The Bloomberg Philanthropies initiative now includes collaborations in 13 communities nationwide, representing over $270 million in philanthropic investment.
“What distinguishes Baylor Scott & White’s approach is how early and intentionally they engage students in the healthcare workforce pipeline,” said Kate Herman, program manager at Bloomberg Philanthropies. “Rather than focusing solely on near-term staffing needs, they are working alongside educators to embed healthcare pathways directly into the school experience, creating a long-term, sustainable model that benefits students, the health system and the broader community.

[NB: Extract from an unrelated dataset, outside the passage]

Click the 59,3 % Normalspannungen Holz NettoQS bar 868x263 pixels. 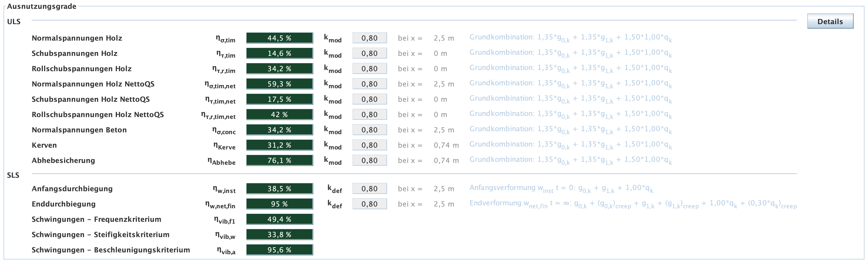point(279,84)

“Baylor Scott & White, along with our healthcare and education partners across the country, is leading the way in this first-of-its-kind initiative to solve for the millions of open roles in the healthcare industry, while also creating clear options and opportunities for students that lead to careers with family-sustaining wages.”
Scholars at Uplift Heights can pursue one of four healthcare pathways, spanning direct patient care, diagnostics, research and healthcare operations. A second campus, Uplift Grand in Grand Prairie, also offers healthcare pathways in partnership with Baylor Scott & White.
Early indicators are promising. After its first year as a healthcare-focused campus, Uplift Heights saw an overwhelming increase in students wanting to enroll.
“Our goal isn’t to get students into entry-level jobs and stop there,” said Phil Kendzior, director of workforce development at Baylor Scott & White. “We want to create pathways that allow them to reach those top-level licensed positions that are hardest to staff and most critical to patient care.”
“In the past, we didn’t have control over where our students would land or what kind of environment they would walk into,” Dr. Washington said. “Now there’s a soft handoff to an employer who cares deeply about them.”
From strategy to the classroom
For students like Janelle, the partnership shows up in classrooms during quarterly workshop days, when Baylor Scott & White clinicians come to campus to lead hands-on demonstrations and simulations.
During one recent workshop, they compared a healthy pig lung with one damaged by disease. In another room, clinicians demonstrated how interventional radiologists remove blood clots during a stroke, guiding a catheter through an artery in the wrist or groin and up to the brain.
The demonstrations introduce scholars to careers they may never have heard of—including interventional radiology, one of the hardest roles for hospitals to staff. Shortages can delay critical procedures for patients experiencing strokes or dangerous blood clots.
The goal isn’t to funnel scholars into a single role, but to help them see options and understand what it takes to reach them.
Now 16, Janelle is a sophomore on the healthcare pathway. She has already chosen her focus: diagnostic and therapeutic services. She’s especially interested in radiology, drawn not only to the technology, but to the human side of care.
As a bilingual student, she sees a future where she can help Spanish-speaking patients feel understood in moments that can feel overwhelming.
“I like the idea of being there for people when they’re scared or confused,” she said. “Being able to explain things, to help them feel comfortable—that matters.”
Janelle now sees healthcare as a field where she belongs and where she can make a difference.
Looking ahead
For Baylor Scott & White, the partnership represents a long-term investment in workforce sustainability and community well-being, beginning years before students ever enter the workforce.
Janelle is still early in her journey. She has years of learning ahead, choices to make and credentials to earn. But where uncertainty once lived, clarity is taking hold.
A sign on her school building helped her see what was possible. One day, she may see her own image on those hallway walls, taking her place in a healthcare workforce that reflects the community it serves.